───── Kutipan Teks
Tak ada org lain yg akan menghakimimu selamanya, karena mengapa, dan bagaimana Tuhan dapat menghakimi ciptaanNya sendiri dan menyebutnya buruk? Seandainya Aku ingin kamu menjadi dan melakukan segala sesuatu dengan sempurna, Aku pasti telah meninggalkanmu dalam keadaan benar-benar sempurna dari mana kamu datang. Seluruh maksud proses ini adalah agar kamu menemukan dirimu sendiri, menciptakan Dirimu, sebagaimana kamu sebenarnya - dan sebagaimana kamu inginkan sebenarnya. Namun, kamu tak dapat menjadi itu kalau kamu juga tidak memiliki pilihan untuk menjadi sesuatu yg lain.
──────────
───── Data Item
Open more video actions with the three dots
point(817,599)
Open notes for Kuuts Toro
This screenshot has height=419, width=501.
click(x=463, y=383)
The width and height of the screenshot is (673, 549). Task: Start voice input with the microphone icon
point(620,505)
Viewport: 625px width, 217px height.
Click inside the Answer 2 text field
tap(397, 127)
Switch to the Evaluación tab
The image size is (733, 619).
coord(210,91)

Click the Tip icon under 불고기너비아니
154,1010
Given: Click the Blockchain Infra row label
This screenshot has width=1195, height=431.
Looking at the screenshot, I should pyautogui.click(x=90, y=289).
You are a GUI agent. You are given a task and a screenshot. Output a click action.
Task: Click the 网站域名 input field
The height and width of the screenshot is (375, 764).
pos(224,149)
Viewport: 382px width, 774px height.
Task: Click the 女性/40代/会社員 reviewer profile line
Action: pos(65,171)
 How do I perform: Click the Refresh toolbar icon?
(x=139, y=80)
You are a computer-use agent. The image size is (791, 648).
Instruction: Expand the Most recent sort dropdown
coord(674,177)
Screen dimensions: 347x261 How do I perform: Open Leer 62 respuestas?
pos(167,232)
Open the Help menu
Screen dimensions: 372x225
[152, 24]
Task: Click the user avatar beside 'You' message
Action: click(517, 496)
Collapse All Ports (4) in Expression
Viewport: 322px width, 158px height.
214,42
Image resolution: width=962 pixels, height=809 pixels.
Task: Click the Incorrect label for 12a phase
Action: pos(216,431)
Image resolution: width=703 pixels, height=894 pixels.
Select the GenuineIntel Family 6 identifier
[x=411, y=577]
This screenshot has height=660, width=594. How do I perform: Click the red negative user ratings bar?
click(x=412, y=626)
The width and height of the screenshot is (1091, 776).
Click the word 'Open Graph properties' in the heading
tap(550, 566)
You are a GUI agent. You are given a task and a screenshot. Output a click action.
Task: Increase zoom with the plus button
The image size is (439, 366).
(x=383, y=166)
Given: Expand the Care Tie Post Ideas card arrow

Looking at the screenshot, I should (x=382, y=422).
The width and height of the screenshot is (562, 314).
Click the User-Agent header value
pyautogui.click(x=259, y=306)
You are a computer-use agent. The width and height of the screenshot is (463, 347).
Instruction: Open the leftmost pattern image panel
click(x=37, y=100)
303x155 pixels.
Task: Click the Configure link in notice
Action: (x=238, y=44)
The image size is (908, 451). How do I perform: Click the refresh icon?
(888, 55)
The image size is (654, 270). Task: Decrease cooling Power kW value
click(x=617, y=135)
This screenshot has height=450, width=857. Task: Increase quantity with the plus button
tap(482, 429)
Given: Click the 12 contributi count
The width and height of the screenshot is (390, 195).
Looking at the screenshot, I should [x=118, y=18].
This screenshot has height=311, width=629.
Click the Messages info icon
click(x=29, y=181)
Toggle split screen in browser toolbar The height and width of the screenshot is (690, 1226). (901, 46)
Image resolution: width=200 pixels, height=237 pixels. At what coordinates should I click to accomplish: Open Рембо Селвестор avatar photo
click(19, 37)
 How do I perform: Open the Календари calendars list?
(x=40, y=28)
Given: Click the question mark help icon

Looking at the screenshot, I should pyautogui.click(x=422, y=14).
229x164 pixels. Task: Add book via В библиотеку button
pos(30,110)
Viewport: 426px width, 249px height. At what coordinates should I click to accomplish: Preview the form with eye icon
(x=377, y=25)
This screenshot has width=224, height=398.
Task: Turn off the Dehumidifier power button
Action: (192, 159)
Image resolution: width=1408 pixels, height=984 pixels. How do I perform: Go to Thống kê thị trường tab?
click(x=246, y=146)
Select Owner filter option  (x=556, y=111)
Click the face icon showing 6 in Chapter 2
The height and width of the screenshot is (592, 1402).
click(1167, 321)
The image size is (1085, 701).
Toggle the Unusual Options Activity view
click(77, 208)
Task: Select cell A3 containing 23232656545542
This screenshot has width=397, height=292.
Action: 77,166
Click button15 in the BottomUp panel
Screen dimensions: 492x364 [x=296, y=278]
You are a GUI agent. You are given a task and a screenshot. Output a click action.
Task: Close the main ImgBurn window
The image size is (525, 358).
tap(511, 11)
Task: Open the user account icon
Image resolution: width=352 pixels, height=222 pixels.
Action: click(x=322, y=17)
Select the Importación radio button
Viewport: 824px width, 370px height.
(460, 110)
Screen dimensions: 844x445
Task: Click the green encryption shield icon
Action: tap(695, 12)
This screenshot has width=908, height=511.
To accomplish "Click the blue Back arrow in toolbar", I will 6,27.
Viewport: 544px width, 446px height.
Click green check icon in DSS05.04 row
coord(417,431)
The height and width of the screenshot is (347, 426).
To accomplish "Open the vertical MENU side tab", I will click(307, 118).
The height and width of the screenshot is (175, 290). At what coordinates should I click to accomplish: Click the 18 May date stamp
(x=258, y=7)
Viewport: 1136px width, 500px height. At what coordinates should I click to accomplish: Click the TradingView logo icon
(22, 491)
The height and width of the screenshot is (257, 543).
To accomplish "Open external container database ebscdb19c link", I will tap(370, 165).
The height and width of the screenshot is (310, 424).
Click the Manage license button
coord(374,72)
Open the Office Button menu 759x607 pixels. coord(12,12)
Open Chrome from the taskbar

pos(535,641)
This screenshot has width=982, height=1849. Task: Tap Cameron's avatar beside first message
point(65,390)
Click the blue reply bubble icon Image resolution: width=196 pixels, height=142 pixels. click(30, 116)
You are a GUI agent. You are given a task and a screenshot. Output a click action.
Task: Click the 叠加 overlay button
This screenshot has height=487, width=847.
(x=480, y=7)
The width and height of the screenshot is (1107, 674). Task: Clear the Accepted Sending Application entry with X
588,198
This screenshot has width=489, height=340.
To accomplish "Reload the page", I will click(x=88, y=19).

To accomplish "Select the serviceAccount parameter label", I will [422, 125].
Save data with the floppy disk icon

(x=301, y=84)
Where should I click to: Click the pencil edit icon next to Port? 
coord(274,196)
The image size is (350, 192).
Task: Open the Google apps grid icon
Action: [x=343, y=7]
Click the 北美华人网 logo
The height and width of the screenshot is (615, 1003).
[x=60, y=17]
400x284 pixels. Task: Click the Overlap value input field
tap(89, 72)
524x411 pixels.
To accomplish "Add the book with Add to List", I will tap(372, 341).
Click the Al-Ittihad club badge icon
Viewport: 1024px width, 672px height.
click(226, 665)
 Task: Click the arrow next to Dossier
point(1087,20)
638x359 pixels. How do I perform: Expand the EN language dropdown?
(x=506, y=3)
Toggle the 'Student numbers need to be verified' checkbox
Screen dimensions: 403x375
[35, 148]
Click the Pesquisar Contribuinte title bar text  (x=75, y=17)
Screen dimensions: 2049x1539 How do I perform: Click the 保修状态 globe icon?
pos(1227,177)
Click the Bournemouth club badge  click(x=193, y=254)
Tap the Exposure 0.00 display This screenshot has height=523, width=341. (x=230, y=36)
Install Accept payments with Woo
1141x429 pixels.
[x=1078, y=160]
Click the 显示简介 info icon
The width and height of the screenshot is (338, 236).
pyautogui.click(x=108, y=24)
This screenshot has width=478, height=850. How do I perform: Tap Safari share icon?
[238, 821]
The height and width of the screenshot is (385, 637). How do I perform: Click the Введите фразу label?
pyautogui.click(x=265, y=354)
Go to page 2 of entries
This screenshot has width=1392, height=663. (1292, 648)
──────────
■ Rincian Tugas
Menurut kutipan teks di atas, apa seluruh maksud proses ini?

■ Jawaban Lengkap
Agar kamu menemukan dirimu sendiri dan menciptakan Dirimu, sebagaimana kamu sebenarnya dan sebagaimana kamu inginkan sebenarnya.